Trovo veramente indegno che nel 2023 si sia ancora a questo punto dopo una depatologizzazione avvenuta ormai 5 anni fa.
Mi dispiace per le poche persone che stimo all’interno di Epath, ma purtroppo devo guardare alla figura intera e la figura intera non è bella. Quello che appare da fuori non mi piace.
E non è tutto. Mentre si svolge la conferenza Epath, parallelamente si svolge nello stesso luogo negli stessi giorni, la conferenza Genspect “The bigger Picture” organizzata dai gruppi antigender che in giro per il mondo si spacciano per associazioni di famiglie o esperti di genere e invece cercano di “riportare figli e figlie confusə sulla retta via” a suon di testimonianze di “detransizioni” e cose così.

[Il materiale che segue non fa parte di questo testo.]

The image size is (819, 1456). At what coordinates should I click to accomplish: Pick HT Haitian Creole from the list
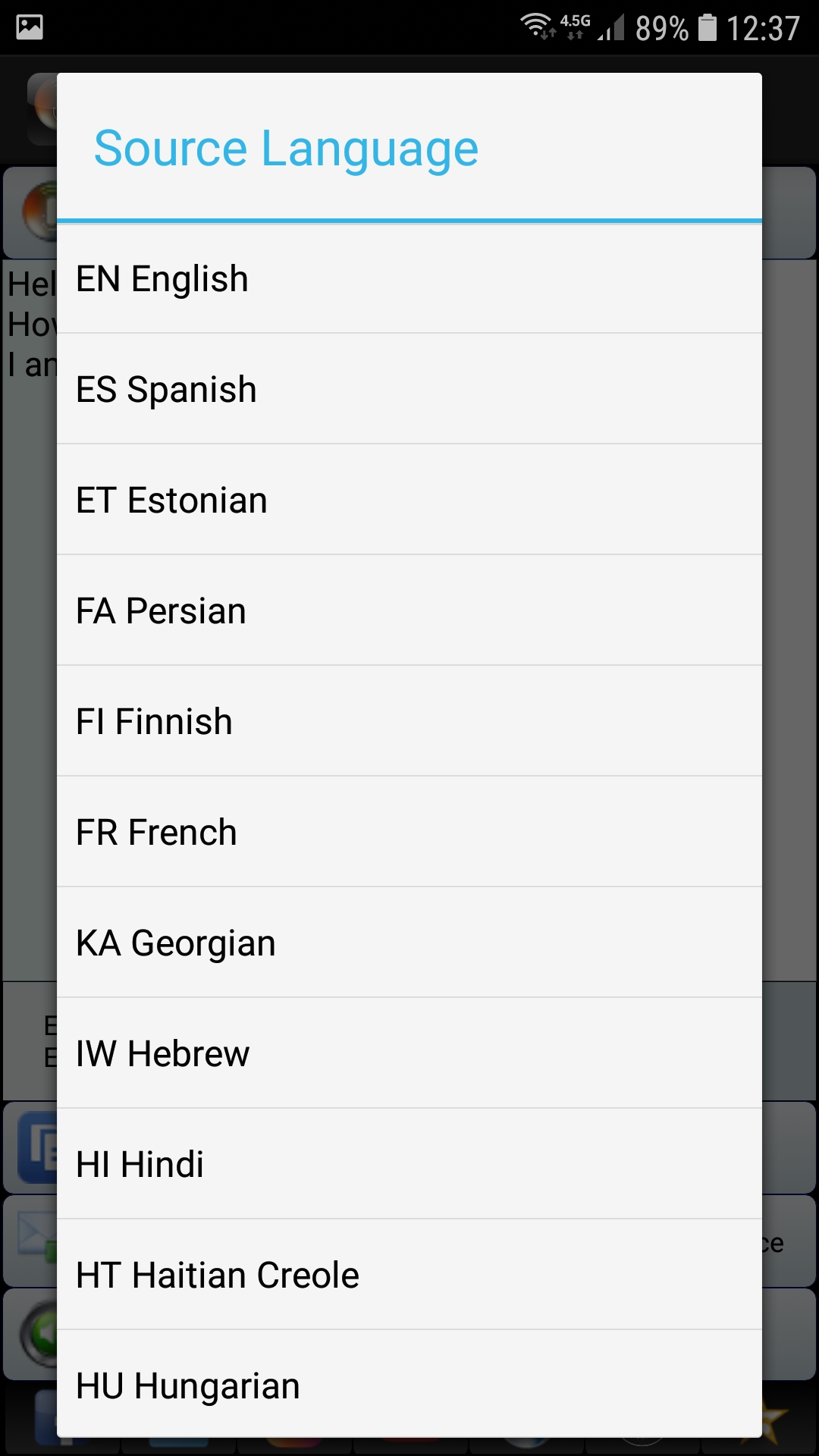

Praticamente nella cittadina irlandese in questi giorni assistiamo a una puntata di Ciao Darwin “Patologizzanti contro Transfobici” – senza schwa.
ps: guarda caso il meraviglioso Dr Zucker, citato sempre a destra e a manca in ogni conferenza sul GENDER che si rispetti, stimato esperto, oggi si trova tra i transfobici pur essendo ancora sempre preso a esempio dai patologizzanti.
Quando si dice l’ironia.
7 thoughts on “Epath: depatologizziamo o speculiamo?”
Mannaggia se lo sapevo che c’era Zucker, venivo a caricarlo di legnate.
Non ho capito, quindi le testimonianze dei detransitioner che ci stanno mettendo la faccia le dobbiamo silenziare?
No, però sono talmente poche che non fanno certo letteratura. Rispondono solo a una esigenza delle persone transfobiche.
Quindi, adesso non ha solo una figlia trans, ma pure un* second*: ed è il figlio più grande o la figlia più piccola? Ma no, non si faccia domande, continui pure arrogantemente a guardare con disprezzo il mondo cattivo, invece di interrogarsi se non abbiate dei problemi in famiglia.
Se i problemi in famiglia cambiassero l’identità di genere delle persone cisgenere, saremmo tutte persone transgenere
“Se i problemi in famiglia cambiassero l’identità di genere delle persone cisgenere, saremmo tutte persone transgenere” no, perché le persone rispondono in maniera diversa ai problemi: c’è chi sviluppa dipendenze di droga, chi magari ludopatia, chi depressione, chi risponde in maniera violenta, e chi sentendosi transgender. Evidentemente, nella sua famiglia e per i problemi che lei trasmette ai suoi figlio questi arrivano a sentirsi dell’altro genere, ma adesso vediamo quanto capiterà al suo terzogenito se non aprirà gli occhi, anche se sarebbe meglio che li aprissero prima i servizi sociali spagnoli.
Vedo che è molto informato sull’argomento!
Non esiti a scrivere ancora ogni qualvolta vorrà dare qualche altro suggerimento utile!